DOCUMENT →
What a wonderful premise. As the subtitle says, "Can the lyrics to a song reveal the secrets of the heart?" How many of us have wondered that as we subconsciously hum the songs we heard in the supermarket or old Beatles' songs? What do people think of us based on our choice of tunes?

The story, set in the '80s in small-town Missouri (Tucker herself grew up in Missouri), centers on two sisters. Mary Beth, twelve years older, is a"song reader/life healer." She helps people with their love and family relationships through listening to and interpreting the songs that matter to them. She and her preadolescent sister, Leeann, live together after their mother dies in a car accident. Toddler Tommy also lives with them after Mary Beth receives him as "payment" for a successful song reading session. Her boyfriend, Ben, also lives in their home for a time, until Mary Beth throws him out.

The sisters' relationship is quirky and strong, but they do have one point of departure: Leeann wants to track down their father, whom they haven't seen for five years. Mary Beth is not interested. When they do find him and he moves back into their home, the sisters discover his serious emotional problems.

The sisters, their neighbors and their friends are clearly and sympathetically drawn. Tucker explores and expands the definition of family. As the story progresses, difficulties and disappointments develop in regard to Mary Beth's odd profession and her romantic relationships. The sisters weather these setbacks admirably until one particular song reading seems to go bad.

SUPPLIED INFORMATION →
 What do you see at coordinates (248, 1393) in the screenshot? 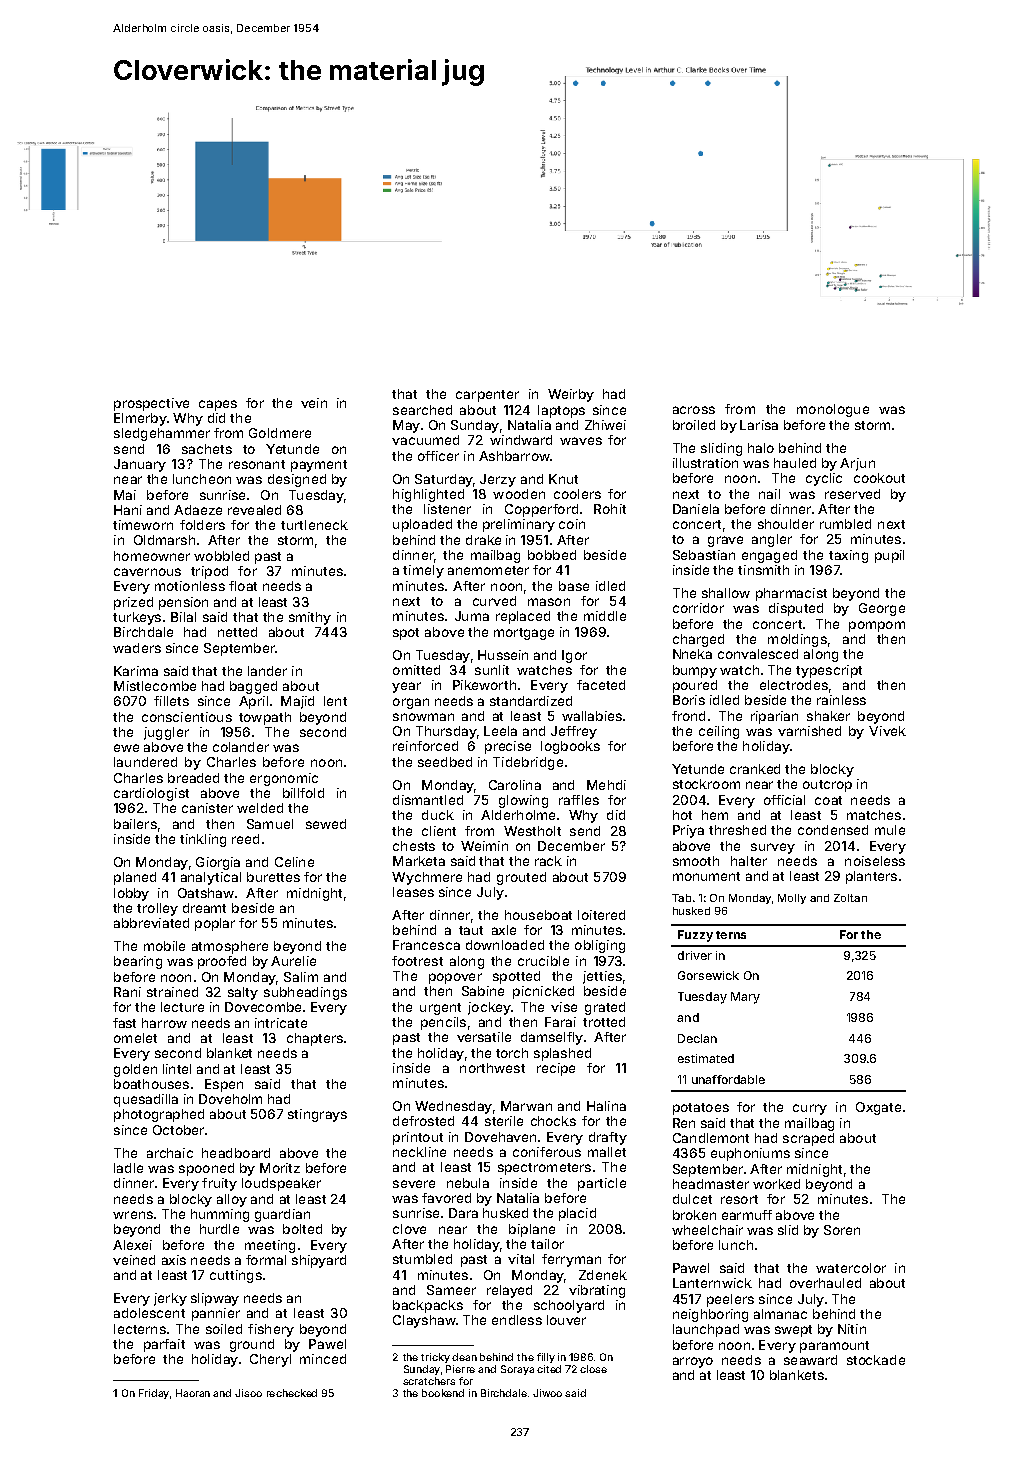
I see `Jisoo` at bounding box center [248, 1393].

JOB A →
Update the part of the book review that opens with the words containing "The sisters' relationship" and closes with "seems to go bad.", replacing "father" with "dad".
JOB B →
Continue the book review from its last sentence.

RESPONSE A →
The sisters' relationship is quirky and strong, but they do have one point of departure: Leeann wants to track down their dad, whom they haven't seen for five years. Mary Beth is not interested. When they do find him and he moves back into their home, the sisters discover his serious emotional problems.

The sisters, their neighbors and their friends are clearly and sympathetically drawn. Tucker explores and expands the definition of family. As the story progresses, difficulties and disappointments develop in regard to Mary Beth's odd profession and her romantic relationships. The sisters weather these setbacks admirably until one particular song reading seems to go bad.

RESPONSE B →
I wonder if this novel will spur a new field of psychotherapy. How many people will be hanging out their "song reading" shingles? As Lisa Tucker says in a press release: " far as I know, there aren't any other song readers [besides Mary Beth, her character]-Yet. It is a very real thing though, and there's even scientific research to support it. So one of my goals in talking about the book is to inspire people to think about becoming their own song reader: that is, song reading themselves."

This novel should most appeal to women (with or without sisters), those who love and believe in the power of music, and teenage girls. The Song Reader provides a fun and sometimes bittersweet ride. Tucker's second novel, coming from Simon & Schuster in 2004, also centers on music.